■ **What the task requires**: Update the material that begins at the line with "At what (x,y)" and stops after the line with "Looking at the" by changing "coordinate pair" to "pair of numbers". Keep everything else the same, and leave out the pictures.

--- Provided records ---

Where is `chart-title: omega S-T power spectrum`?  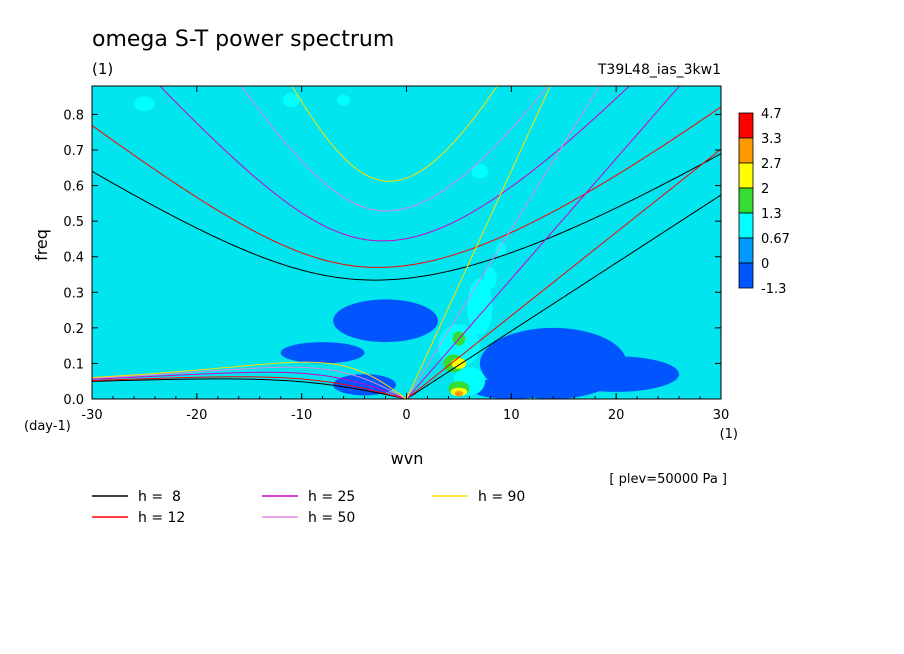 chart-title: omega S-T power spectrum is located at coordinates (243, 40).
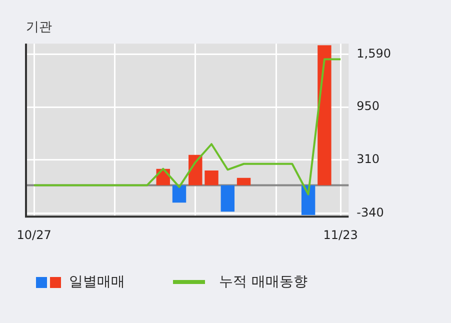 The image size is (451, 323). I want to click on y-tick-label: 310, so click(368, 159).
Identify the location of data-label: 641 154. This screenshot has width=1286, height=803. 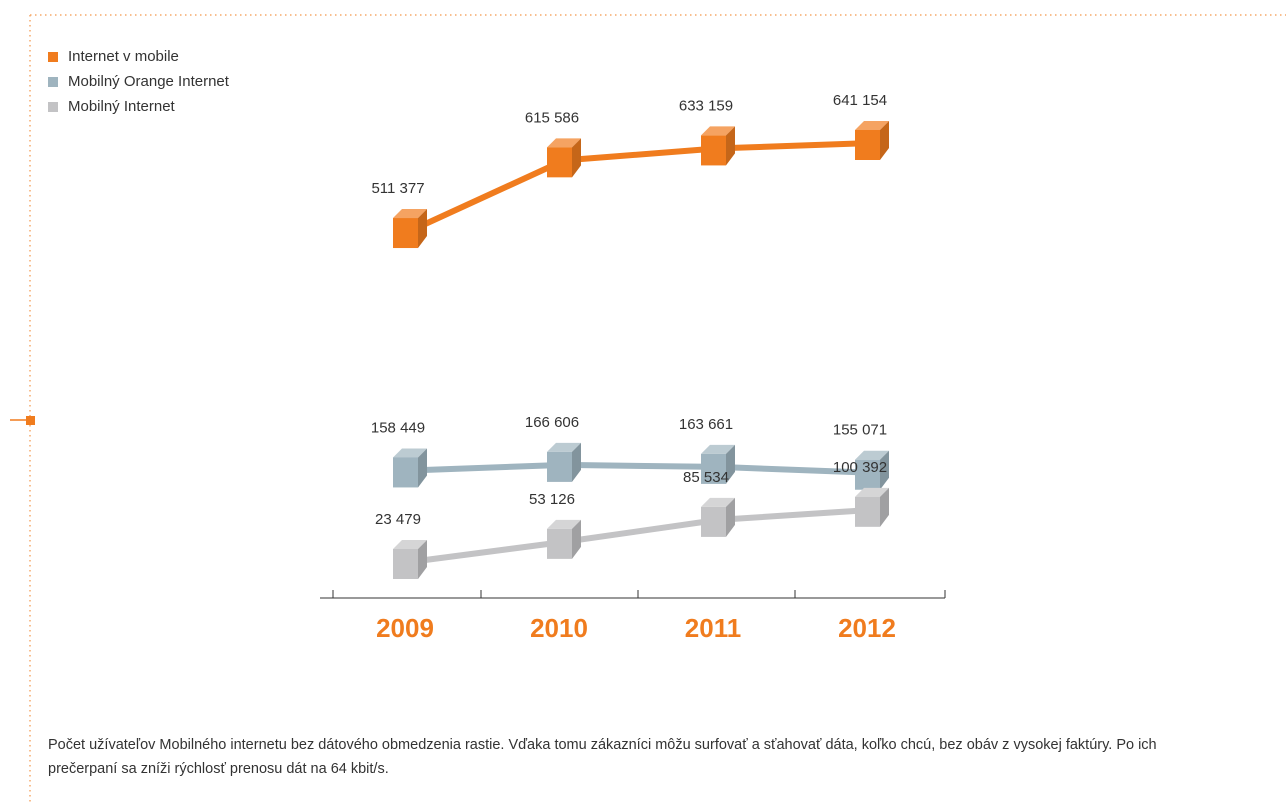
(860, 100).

---
--- Provided records ---

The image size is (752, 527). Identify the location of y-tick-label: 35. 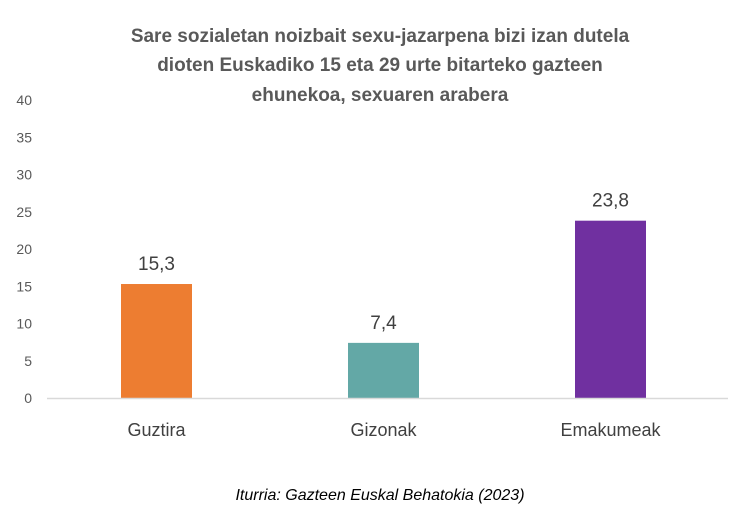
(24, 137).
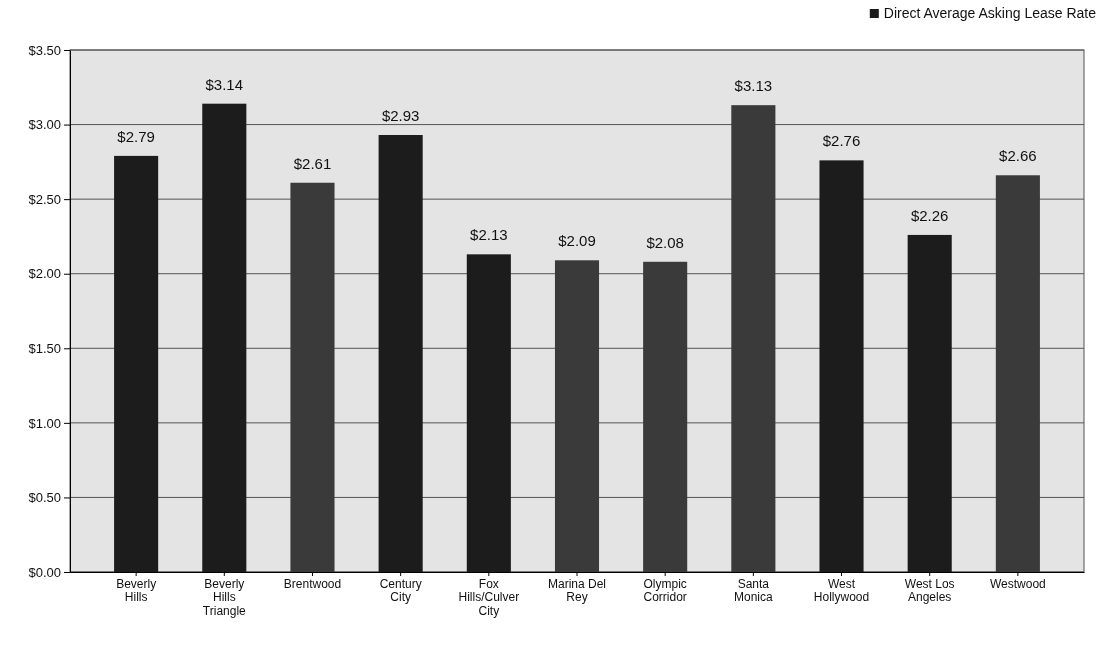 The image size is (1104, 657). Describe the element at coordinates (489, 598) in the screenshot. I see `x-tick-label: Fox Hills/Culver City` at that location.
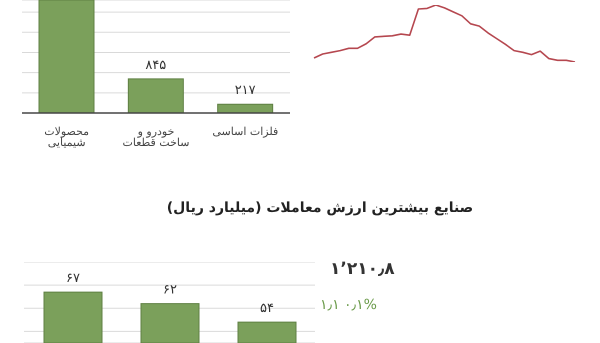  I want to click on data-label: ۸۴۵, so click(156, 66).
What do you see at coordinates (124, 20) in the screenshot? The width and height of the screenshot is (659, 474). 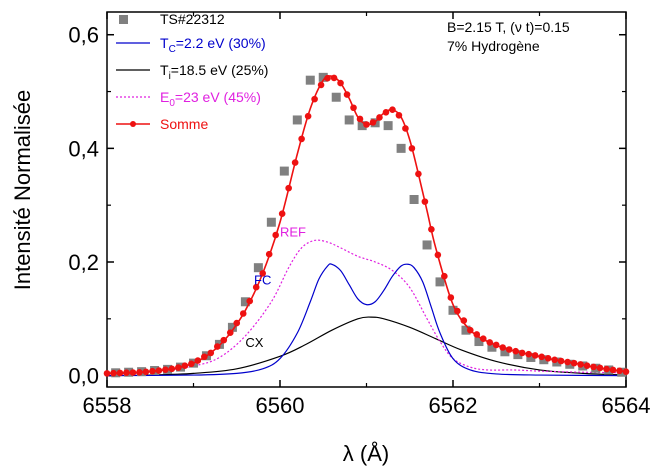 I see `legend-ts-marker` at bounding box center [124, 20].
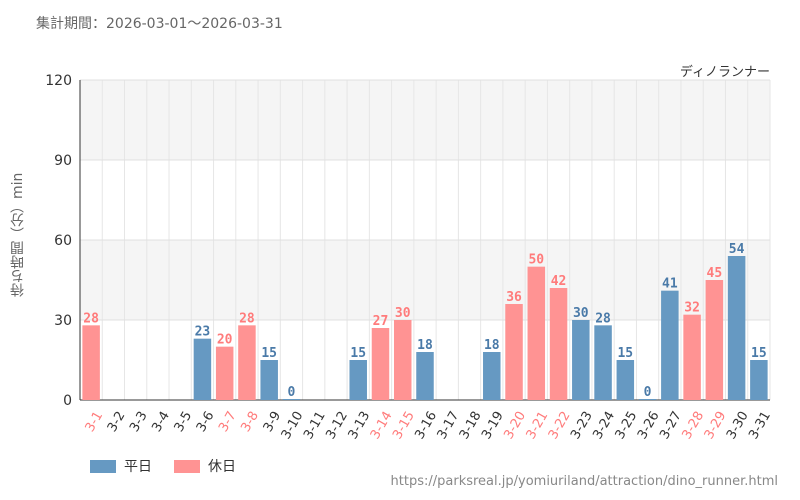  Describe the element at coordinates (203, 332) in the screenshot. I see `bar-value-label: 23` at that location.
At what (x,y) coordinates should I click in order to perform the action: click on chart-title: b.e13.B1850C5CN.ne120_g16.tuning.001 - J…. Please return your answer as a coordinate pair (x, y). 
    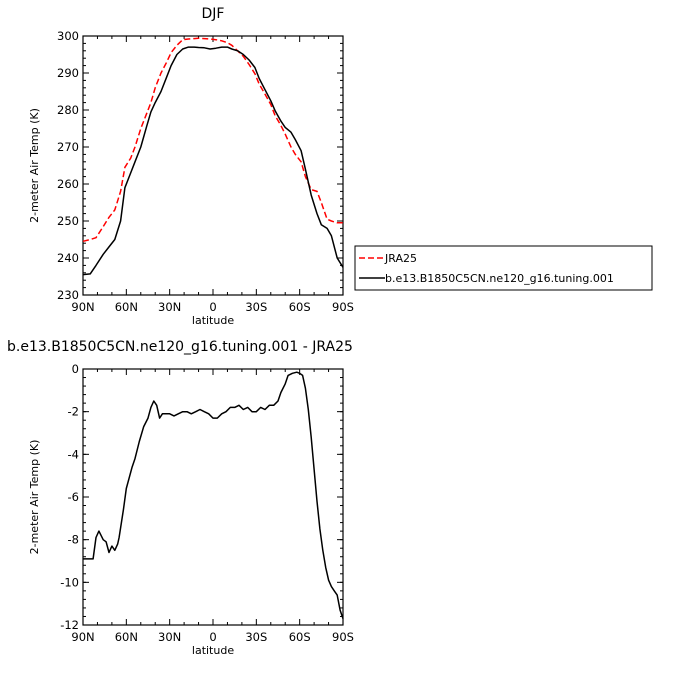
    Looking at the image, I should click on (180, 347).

---

■ **Answer below**:
At what (x,y) coordinates should I click in order to perform the action: click on chart-title: b.e13.B1850C5CN.ne120_g16.tuning.001 - J…. Please return your answer as a pair of numbers (x, y). 
    Looking at the image, I should click on (180, 347).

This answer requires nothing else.